Diabetic cardiomyopathy seriously affects the life quality of diabetic patients and can lead to heart failure and death in severe cases. Acacetin was reported to be an anti-oxidant and anti-inflammatory agent in several cardiovascular diseases. However, the effect of acacetin on diabetic cardiomyopathy was not understood. This study was designed to explore the therapeutic effect of acacetin on diabetic cardiomyopathy and the potential mechanism with in vitro and in vivo experimental techniques.
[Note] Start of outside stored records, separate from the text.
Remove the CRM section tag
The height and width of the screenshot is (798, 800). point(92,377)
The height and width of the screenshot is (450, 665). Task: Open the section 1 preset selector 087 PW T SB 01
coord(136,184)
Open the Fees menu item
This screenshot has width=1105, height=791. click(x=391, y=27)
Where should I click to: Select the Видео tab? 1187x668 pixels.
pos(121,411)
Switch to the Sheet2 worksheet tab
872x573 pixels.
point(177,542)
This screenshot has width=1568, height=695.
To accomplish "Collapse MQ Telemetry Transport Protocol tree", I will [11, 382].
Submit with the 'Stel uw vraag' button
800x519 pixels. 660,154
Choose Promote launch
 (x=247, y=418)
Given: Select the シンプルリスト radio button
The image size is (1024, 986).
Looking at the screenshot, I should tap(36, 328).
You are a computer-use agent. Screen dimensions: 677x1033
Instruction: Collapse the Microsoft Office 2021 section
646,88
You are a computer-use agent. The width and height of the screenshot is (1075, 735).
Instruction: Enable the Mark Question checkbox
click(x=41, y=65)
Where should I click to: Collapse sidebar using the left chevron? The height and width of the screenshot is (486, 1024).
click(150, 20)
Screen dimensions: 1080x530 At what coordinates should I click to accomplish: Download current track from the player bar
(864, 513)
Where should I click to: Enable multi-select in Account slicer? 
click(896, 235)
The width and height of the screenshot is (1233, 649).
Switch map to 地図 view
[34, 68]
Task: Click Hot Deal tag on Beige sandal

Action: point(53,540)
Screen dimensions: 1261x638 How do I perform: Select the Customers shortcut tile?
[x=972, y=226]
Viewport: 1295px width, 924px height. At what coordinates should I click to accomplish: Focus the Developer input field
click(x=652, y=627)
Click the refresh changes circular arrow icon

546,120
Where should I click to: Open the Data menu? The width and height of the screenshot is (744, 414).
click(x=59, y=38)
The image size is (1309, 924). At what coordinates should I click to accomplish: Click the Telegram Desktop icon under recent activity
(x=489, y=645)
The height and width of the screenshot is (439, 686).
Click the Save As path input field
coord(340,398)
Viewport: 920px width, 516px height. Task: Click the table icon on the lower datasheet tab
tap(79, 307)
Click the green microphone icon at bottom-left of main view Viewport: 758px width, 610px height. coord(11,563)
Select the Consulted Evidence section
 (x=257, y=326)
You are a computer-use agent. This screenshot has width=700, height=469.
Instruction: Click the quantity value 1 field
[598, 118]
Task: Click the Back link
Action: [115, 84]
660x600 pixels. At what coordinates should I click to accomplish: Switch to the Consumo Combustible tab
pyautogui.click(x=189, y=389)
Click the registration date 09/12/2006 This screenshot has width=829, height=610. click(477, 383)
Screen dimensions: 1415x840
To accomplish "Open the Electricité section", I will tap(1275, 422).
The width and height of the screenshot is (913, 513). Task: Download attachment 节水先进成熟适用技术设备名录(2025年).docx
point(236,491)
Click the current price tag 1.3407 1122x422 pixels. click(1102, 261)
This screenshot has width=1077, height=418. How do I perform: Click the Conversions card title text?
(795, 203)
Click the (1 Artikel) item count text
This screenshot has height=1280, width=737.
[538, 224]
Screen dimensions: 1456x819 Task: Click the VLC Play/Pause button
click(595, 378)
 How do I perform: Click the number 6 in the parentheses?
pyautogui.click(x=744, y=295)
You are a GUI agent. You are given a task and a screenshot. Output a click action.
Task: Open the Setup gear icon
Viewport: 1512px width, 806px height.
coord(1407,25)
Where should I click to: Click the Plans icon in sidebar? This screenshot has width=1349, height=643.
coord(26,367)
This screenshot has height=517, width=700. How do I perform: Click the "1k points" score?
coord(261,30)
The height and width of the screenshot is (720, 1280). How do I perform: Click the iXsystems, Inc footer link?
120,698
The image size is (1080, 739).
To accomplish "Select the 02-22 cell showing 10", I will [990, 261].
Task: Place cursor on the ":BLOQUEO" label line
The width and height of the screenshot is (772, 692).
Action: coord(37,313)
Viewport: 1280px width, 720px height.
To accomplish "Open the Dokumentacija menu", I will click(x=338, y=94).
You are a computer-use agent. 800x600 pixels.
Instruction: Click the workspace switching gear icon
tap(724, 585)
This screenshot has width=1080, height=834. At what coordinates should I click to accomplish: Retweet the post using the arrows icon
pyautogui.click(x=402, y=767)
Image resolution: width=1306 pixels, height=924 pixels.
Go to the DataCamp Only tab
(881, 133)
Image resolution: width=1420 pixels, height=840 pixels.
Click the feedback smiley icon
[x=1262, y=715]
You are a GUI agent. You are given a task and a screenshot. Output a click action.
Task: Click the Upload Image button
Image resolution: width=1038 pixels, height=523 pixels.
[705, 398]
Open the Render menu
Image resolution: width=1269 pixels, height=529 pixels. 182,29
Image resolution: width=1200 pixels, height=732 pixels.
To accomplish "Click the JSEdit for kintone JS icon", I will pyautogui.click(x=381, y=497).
In cultured neonatal rat cardiomyocytes and H9C2 cardiac cells, acacetin (0.3, 1, 3 μM) showed effective protection against high glucose-induced injury in a concentration-dependent manner. Acacetin countered high glucose-induced increase of Bax and decrease of Bcl-2, SOD1, and SOD2. In streptozotocin-induced rat diabetic cardiomyopathy model, treatment with acacetin prodrug (10 mg/kg, s.c., b.i.d.) significantly improved the cardiac function and reduced myocardial injury, and reversed the increase of serum MDA, Ang Ⅱ, and IL-6 levels and myocardial Bax and IL-6, and the decrease of serum SOD, indicating that acacetin plays a cardioprotective effect by inhibiting oxidative stress, inflammation, and apoptosis. In addition, both in vitro and in vivo experimental results showed that acacetin increased the expression of PPAR-α and pAMPK, indicating that PPAR-α and pAMPK are potential targets of acacetin for the protection against diabetic cardiomyopathy. This study demonstrates the new application of acacetin for treating diabetic cardiomyopathy.